The game of “Knock Off” is likely the most popular shuffleboard play variation, and it can be played in singles (one vs. one) or doubles (two vs. two). In a doubles game, one member from each team will stand on each of the sides. The aim of the game is to reach, or surpass, a score of 15 points.
Before the game begins, players must flip a coin to pick their colors, as well as the color of the “hammer.” The winner can choose whichever color they’d like, but the color which is elected to be the “hammer” will be the color which initially goes second. Once the final frame has been reached, the team with the hammer will be the last team to play.
Frames and Rounds
One round is the completion of either one person’s turn in a singles match, or the combination of one team member’s turn and the turn of the opposite team member in a doubles match. A frame is the complete sequence of both rounds. The layout of the first round is decided at the coin toss. It is desirable to be the “hammer” at the end of each frame, as a person with the hammer will win the whole game if they reach 15 points first.
The first round is played as dictated by the coin toss. At the end of the round, the standard scoring process is observed. Only the team with the leading weight will score.
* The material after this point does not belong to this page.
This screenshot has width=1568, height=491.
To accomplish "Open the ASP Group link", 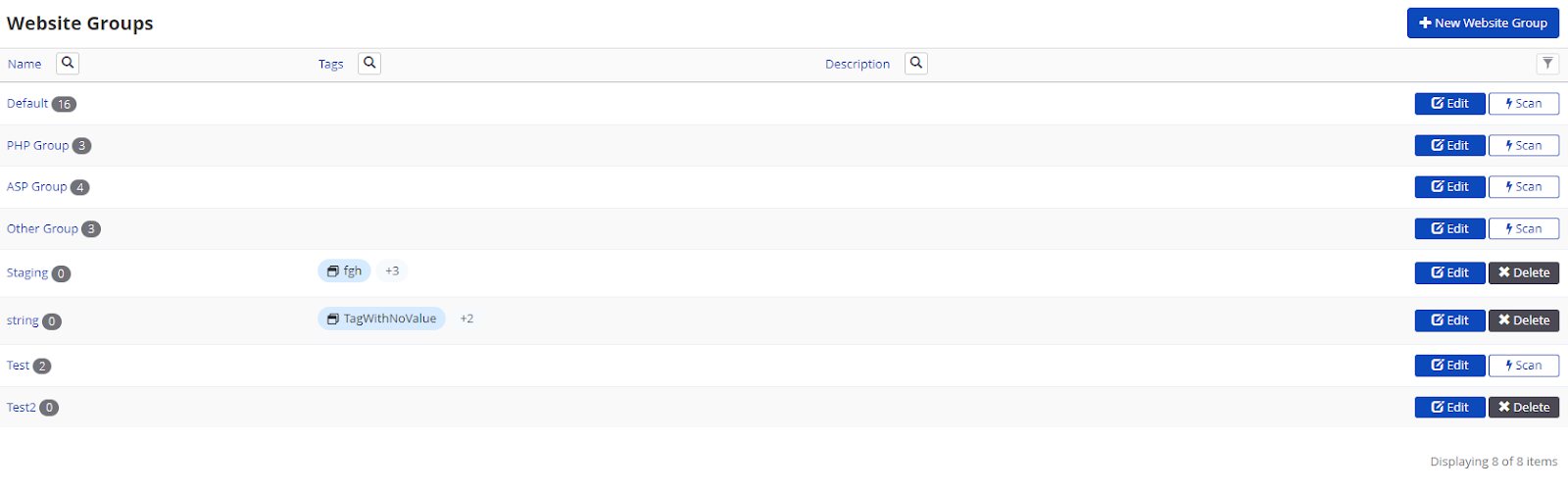I will (37, 186).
The team that did not score in the first round will receive the hammer during the second round, which is played starting from the other end of the board.
In the case that no weights remain on the board at the end of a round, the team which played second that round will play first. Each following round proceeds in this way until the final frame has been triggered.
No points are awarded to the team if one or more of following cases occur:
- If the other player/team has a weight beyond their own
- If the round ends with no weights on the board
- If no weights pass the short foul line
If none of the previous disqualifications occur, the values are pretty straightforward. Only the weights lying beyond all of the opposing teams’ weights count.
The standard point values are:
- 1 point for every weight lying between the short foul line and the deuce line (the line directly before the 2).
- 2 points for every weight lying between the deuce line and the trey line (the line directly after the deuce line).
- 3 points for every weight that lies past the trey line, but falls short of hanging off the board.
- 4 points are awarded for “hangers” (weights that lie partially hanging over the end of the board).
If a weight lies atop the foul, deuce, or trey lines; or if a hanger seems questionable, the scores can be disputed by the other players.
To settle a line dispute:
- Look down upon the weights from directly above.
- If there is a bit of wood between the edge of the weight and the line itself, then the score is the higher value.
- If there is no wood showing between the edge of the weight and the line, the weight is given the lesser of the two values.
- If the line in question is the foul line, the “lesser” score is a no-pointer.
To determine whether or not a weight is a “hanger,” perform this checking process:
- Take another weight, and grasp it in the palm of your hand.
- Take the weight, and press it flatly against the inside wall, perpendicular to the disputed weight.
- Keeping part of the judgment weight above the surface level, sweep it from one corner of the back end to the other.
- If the disputed hanger falls during the sweep, it is judged to be a true “hanger” and the player receives their points accordingly.
While there is no set penalty, there are certain common courtesies that should be followed.
- In a standard match, a player may “dust” (add wax, silicon, or sand to the board) before they shoot; if in a tournament match, this is typically restricted to the edges of the board.
- Players must have one foot behind the playing surface while they are shooting.
- Naturally, a player should never purposely shake or hit the table.
The Final Frame
To declare a winner, the entire frame must be completed. This means that if the person who starts first during that frame reaches 15 before everyone else, they must wait for all other participants to finish their turns. However, if the second player reaches the number first, the first player won’t get another chance. This goes on down the line until the last person takes their turn.
If the first player to reach the necessary score is not the last person in the frame, each competitor shuffles their weights and the one with the highest score wins!